* TASK STATEMENT:
Report only the number of lines in the entries below that hold the word "computer".

== Segment start ==

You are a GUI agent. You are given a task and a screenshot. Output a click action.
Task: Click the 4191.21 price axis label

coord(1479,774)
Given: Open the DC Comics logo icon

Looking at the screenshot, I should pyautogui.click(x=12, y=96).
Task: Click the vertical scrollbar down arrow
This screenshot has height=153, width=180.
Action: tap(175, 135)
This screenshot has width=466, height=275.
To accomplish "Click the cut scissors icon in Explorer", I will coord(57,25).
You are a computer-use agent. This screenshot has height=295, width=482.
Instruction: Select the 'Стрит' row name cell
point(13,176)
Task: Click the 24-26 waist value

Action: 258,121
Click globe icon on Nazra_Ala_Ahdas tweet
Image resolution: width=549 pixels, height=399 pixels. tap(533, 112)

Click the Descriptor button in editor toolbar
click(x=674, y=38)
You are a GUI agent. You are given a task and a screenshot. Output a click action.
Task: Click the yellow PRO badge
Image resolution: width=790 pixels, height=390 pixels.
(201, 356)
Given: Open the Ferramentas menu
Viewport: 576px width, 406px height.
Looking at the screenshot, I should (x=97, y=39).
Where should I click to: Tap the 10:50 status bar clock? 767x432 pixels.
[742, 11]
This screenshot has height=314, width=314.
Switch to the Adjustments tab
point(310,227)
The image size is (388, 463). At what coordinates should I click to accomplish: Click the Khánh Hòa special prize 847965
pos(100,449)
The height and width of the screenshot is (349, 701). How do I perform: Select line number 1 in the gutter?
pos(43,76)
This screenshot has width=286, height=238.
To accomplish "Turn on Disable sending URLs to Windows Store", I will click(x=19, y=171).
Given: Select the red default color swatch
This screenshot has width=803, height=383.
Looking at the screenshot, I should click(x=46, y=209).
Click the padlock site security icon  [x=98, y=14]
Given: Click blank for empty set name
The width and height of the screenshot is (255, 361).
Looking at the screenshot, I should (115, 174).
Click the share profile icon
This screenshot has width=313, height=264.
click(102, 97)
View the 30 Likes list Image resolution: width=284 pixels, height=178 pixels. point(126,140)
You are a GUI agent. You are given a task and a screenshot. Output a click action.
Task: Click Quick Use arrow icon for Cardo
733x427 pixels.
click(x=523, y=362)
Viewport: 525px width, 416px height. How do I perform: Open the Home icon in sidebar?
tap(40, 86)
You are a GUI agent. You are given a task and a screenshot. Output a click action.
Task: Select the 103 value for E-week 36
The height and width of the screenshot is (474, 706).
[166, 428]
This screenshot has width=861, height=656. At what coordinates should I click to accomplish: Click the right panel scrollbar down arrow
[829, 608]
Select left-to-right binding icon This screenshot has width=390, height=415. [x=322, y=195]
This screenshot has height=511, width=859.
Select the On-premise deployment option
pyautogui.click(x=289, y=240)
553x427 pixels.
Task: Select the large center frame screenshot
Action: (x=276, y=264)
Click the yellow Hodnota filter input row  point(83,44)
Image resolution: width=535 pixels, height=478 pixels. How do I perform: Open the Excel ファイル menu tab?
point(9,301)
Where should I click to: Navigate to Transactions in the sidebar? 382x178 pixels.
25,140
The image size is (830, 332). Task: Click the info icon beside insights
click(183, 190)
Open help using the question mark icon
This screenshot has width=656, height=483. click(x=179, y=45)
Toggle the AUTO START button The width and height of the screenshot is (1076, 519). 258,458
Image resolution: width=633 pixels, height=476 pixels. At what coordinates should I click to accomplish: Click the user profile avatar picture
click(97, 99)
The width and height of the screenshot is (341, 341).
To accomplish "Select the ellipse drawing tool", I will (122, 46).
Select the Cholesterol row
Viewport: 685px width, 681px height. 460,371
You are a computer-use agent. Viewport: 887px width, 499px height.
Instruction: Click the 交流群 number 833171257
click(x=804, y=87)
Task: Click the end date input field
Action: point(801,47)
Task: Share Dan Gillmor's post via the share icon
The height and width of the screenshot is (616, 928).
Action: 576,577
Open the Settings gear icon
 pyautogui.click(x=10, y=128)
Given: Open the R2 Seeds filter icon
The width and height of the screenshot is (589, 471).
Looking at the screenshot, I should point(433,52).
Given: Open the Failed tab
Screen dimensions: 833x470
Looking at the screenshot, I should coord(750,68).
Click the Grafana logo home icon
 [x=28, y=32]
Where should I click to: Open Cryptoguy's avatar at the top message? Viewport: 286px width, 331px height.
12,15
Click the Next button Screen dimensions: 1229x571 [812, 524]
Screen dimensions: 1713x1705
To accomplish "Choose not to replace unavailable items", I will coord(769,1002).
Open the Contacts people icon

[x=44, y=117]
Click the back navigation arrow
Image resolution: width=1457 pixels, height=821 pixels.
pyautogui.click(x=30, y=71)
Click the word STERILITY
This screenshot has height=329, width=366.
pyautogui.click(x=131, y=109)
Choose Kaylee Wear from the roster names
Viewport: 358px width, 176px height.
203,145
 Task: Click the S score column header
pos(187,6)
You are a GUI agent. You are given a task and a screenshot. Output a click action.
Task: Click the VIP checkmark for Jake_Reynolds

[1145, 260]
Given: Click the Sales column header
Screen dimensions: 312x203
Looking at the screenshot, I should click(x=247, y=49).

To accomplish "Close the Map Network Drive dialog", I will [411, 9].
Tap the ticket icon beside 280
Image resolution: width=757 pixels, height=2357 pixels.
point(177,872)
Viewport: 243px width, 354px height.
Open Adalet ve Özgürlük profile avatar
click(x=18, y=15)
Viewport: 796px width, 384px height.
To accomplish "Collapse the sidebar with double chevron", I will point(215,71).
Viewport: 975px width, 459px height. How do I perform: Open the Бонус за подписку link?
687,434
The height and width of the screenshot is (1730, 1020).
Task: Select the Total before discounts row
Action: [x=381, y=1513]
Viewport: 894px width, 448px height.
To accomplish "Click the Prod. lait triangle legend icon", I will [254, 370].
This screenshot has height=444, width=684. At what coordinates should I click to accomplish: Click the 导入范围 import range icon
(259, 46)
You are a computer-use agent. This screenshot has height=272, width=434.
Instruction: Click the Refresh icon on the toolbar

== Segment end ==

* RESPONSE AREA:
3